(Entries on target coordinates)
-=-=-

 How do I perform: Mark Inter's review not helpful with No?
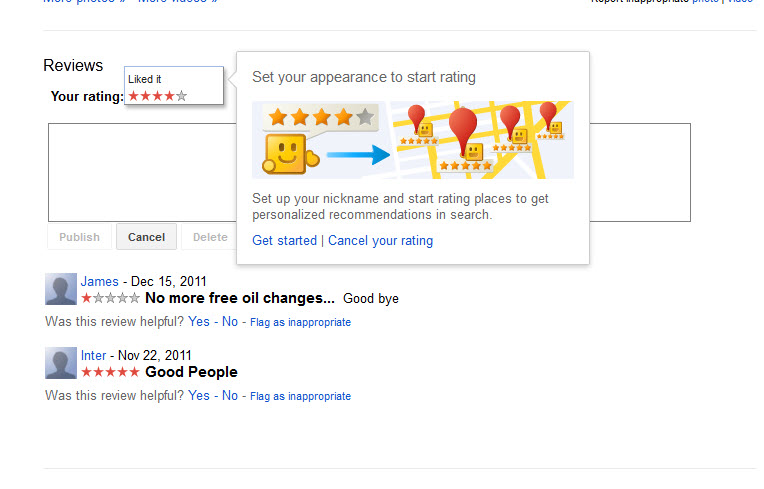[x=230, y=396]
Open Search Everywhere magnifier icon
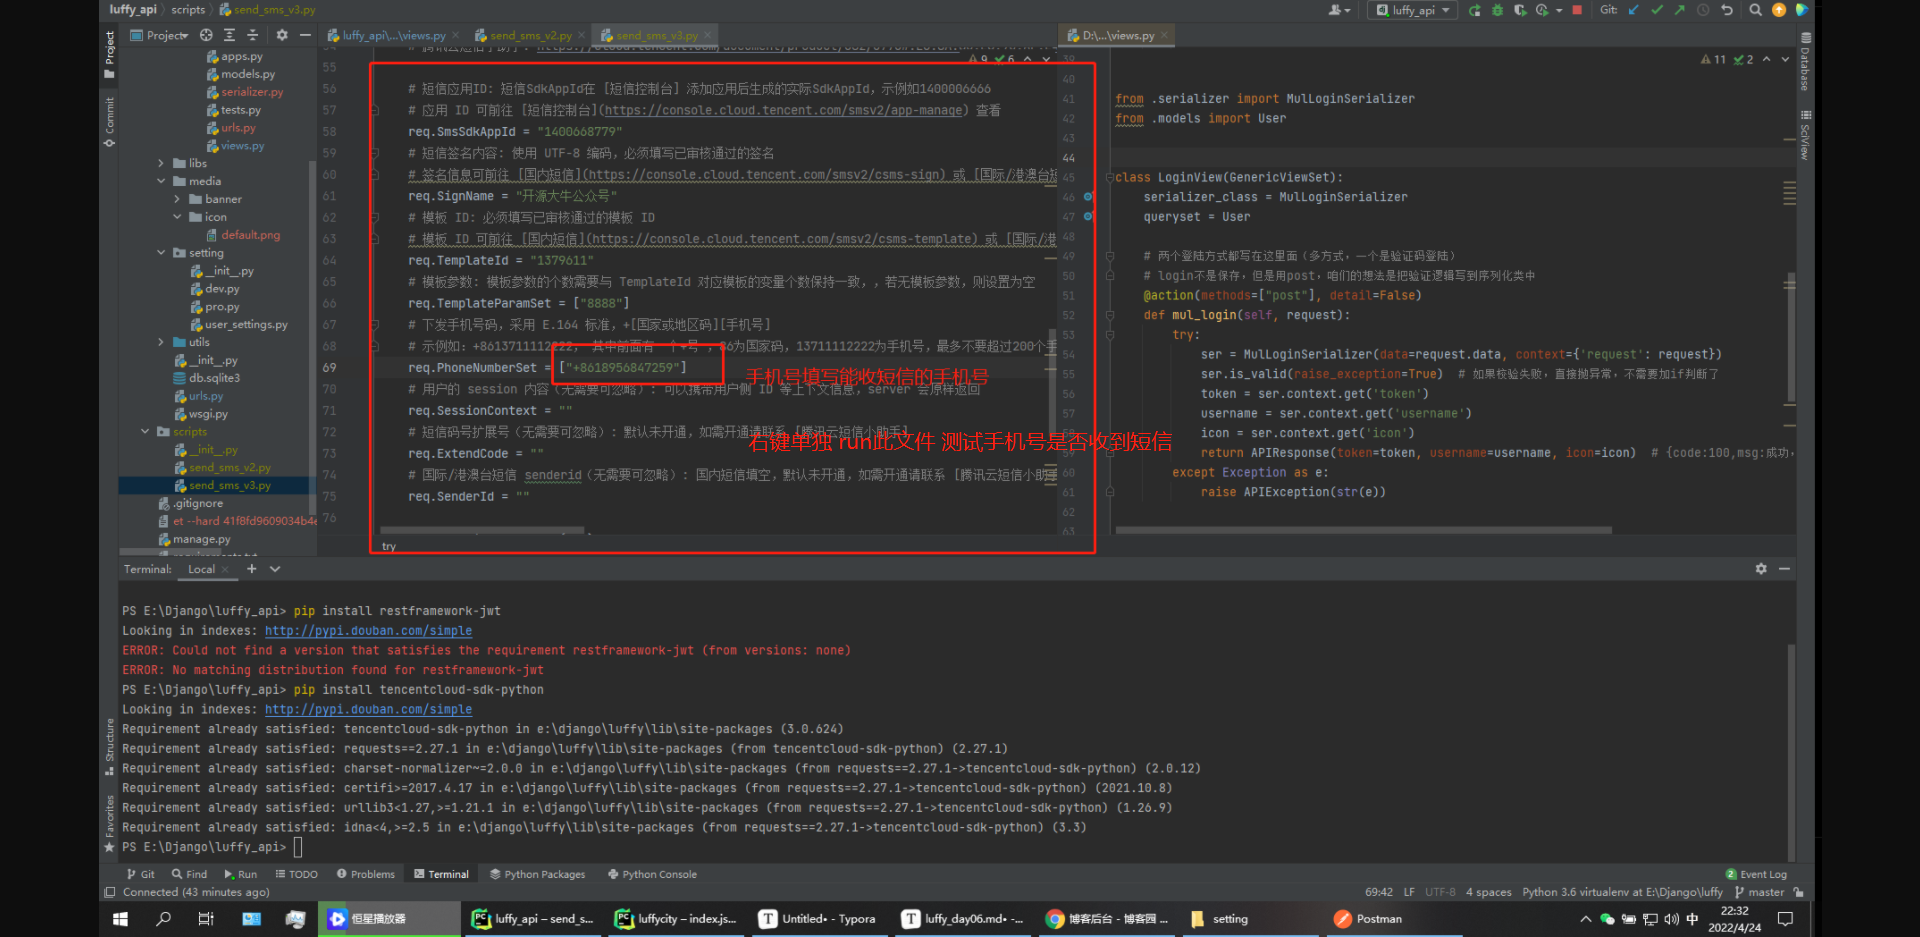 (x=1755, y=10)
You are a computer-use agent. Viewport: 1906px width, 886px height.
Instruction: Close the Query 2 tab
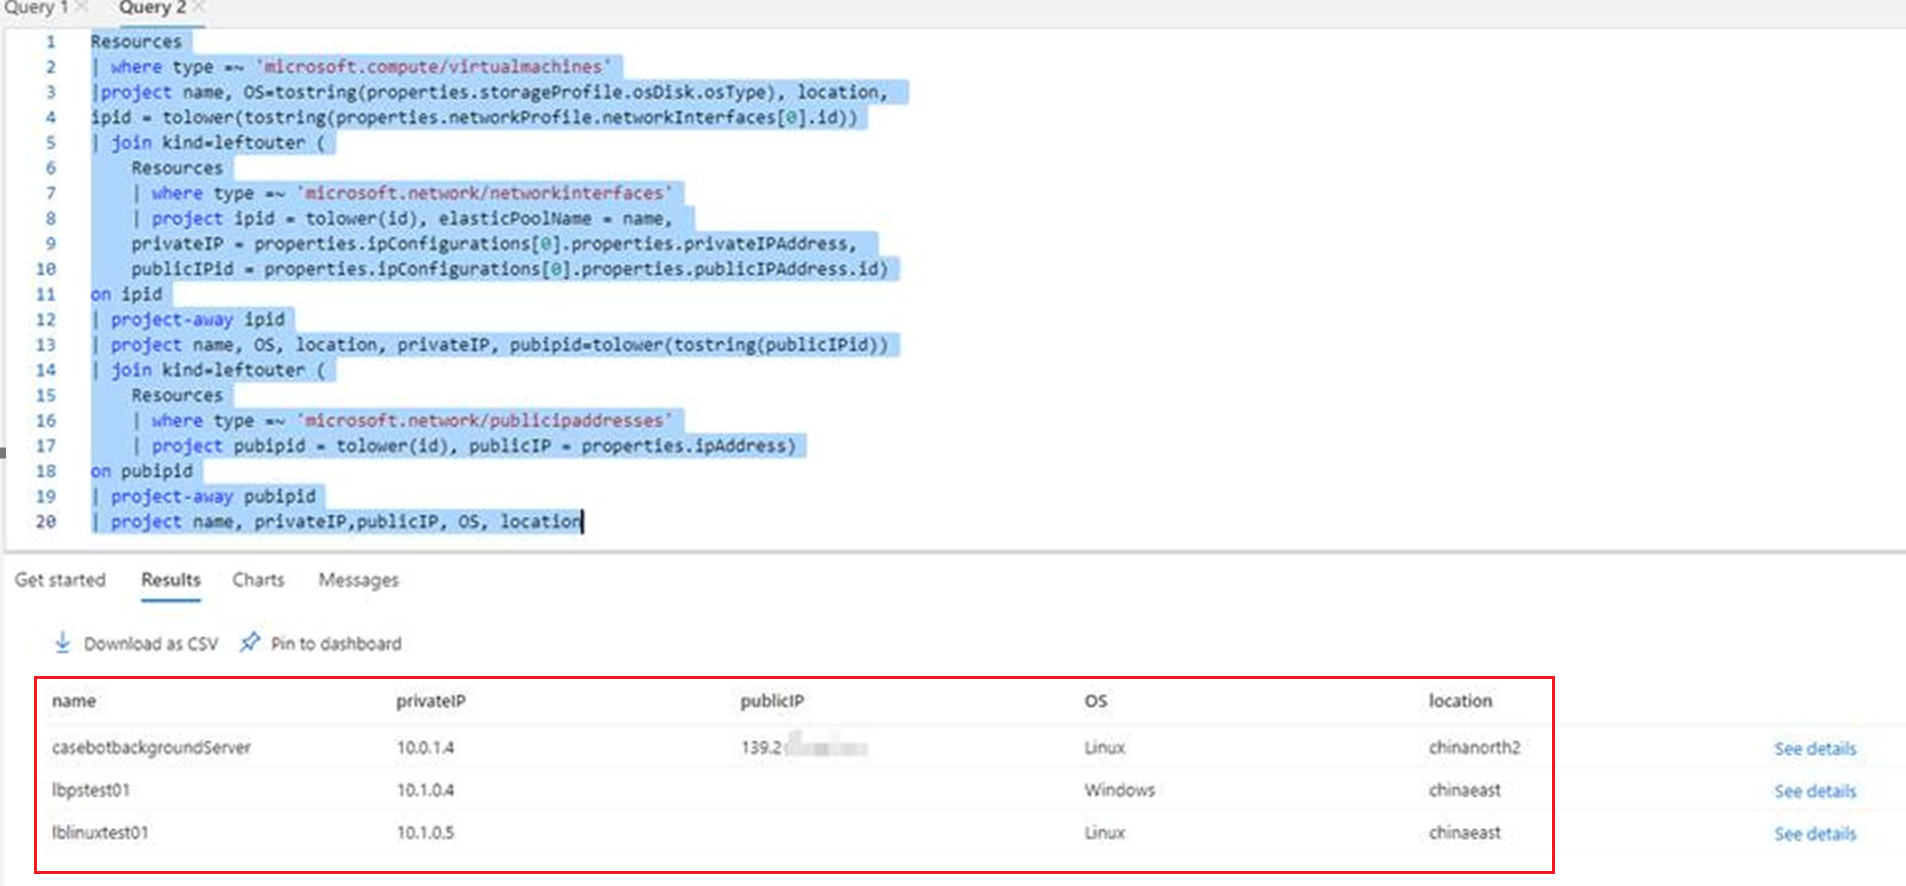pos(198,7)
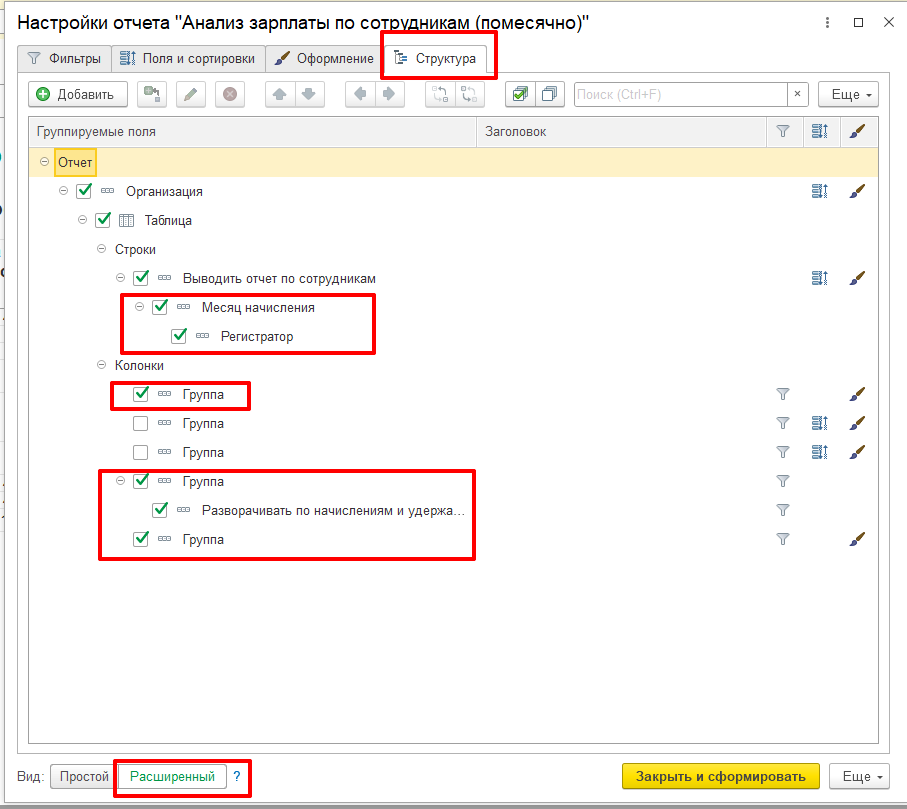Open the Поля и сортировки tab
The image size is (907, 809).
point(188,59)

-=-=-

**Objective:** Quote the items from the line containing "You are a computer-use" through the end of the items, inclusive, leaving out the pictures.

**Solution to the problem:**
You are a computer-use agent. Viewport: 1906px width, 886px height.
Instruction: Close the Query 2 tab
pos(198,7)
Open the Поля и сортировки tab
The image size is (907, 809).
point(188,59)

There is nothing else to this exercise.